The lower division of the seven liberal arts in medieval schools, consisting of grammar, logic, and rhetoric. The grouping of the three arts of the trivium began with the Greek Stoics in the third century BC, although the term trivium was not applied until more than 1,000 years later.
Etymology:
From the Latin, "crossroads"Observations:
- "The liberal arts denote the seven branches of knowledge that initiate the young into a life of learning. The concept is classical, but the term liberal arts and the division of the arts into the trivium and the quadrivium date from the Middle Ages.
"The trivium includes those aspects of the liberal arts that pertain to mind, and the quadrivium, those aspects of the liberal arts that pertain to matter. Logic, grammar, and rhetoric constitute the trivium; and arithmetic, music, geometry, and astronomy constitute the quadrivium. Logic is the art of thinking; grammar, the art of inventing symbols and combining them to express thought; and rhetoric, the art of communicating thought from one mind to another, the adaptation of language to circumstance."
(Sister Miriam Joseph, The Trivium: The Liberal Arts of Logic, Grammar, and Rhetoric, edited by Marguerite McGlinn, Paul Dry Books, 2002) - "[T]he trivium originated in a notion of a three-way crossroads of grammar, rhetoric, and dialectic.
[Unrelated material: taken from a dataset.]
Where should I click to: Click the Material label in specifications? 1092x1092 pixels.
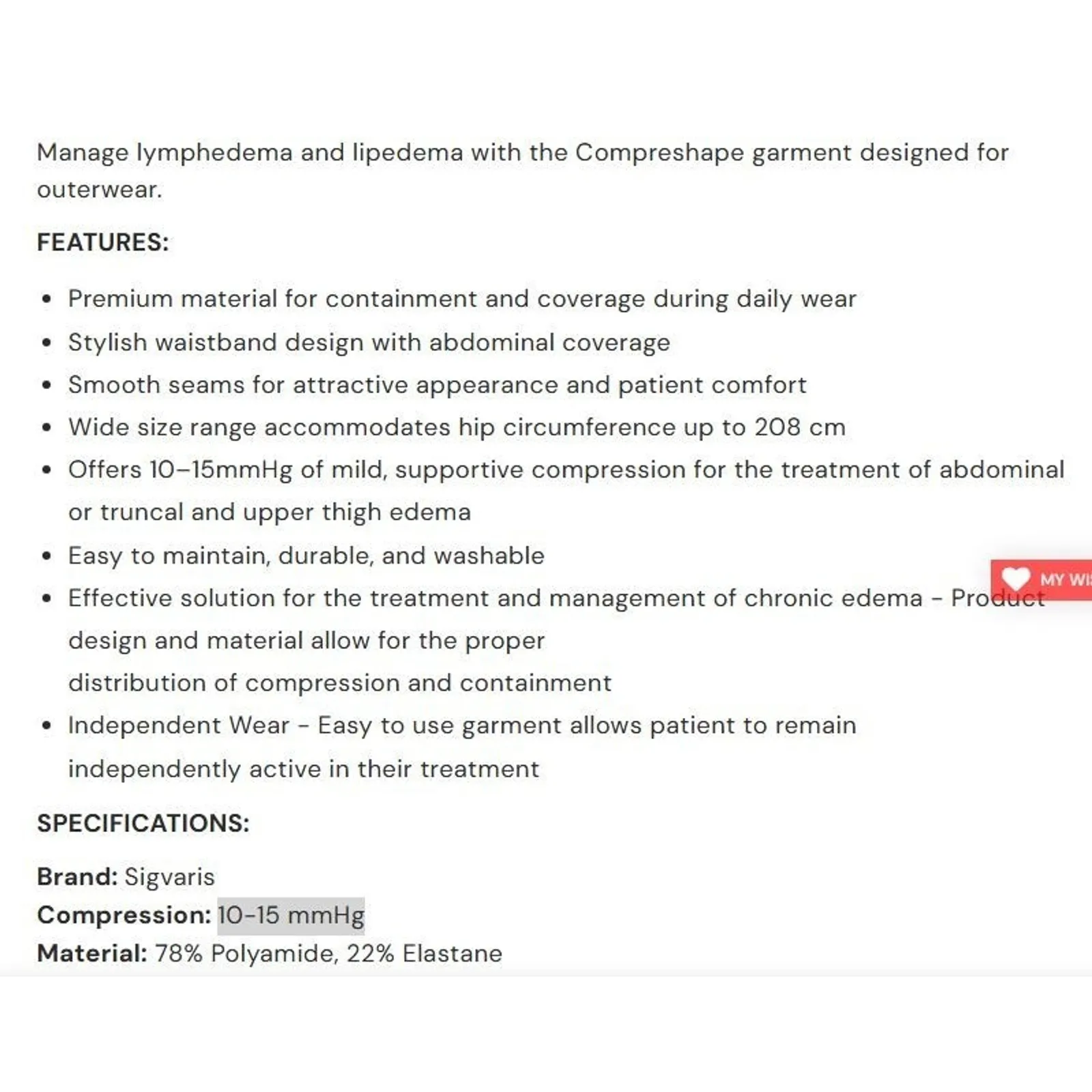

In Roman education, . . . rhetoric was at the center of language study. . . .
"In the Middle Ages, the trivium . . . retained rhetoric as a component, but many of rhetoric's functions were actually performed either by grammar (which commonly treats style in conjunction with language, composition, and textual commentary), or by dialectic (which used rhetorical teachings to clarify problems of argumentation."
(Rota Copeland, "Trivium," Encyclopedia of Rhetoric, edited by Thomas O. Sloane, Oxford University Press, 2001)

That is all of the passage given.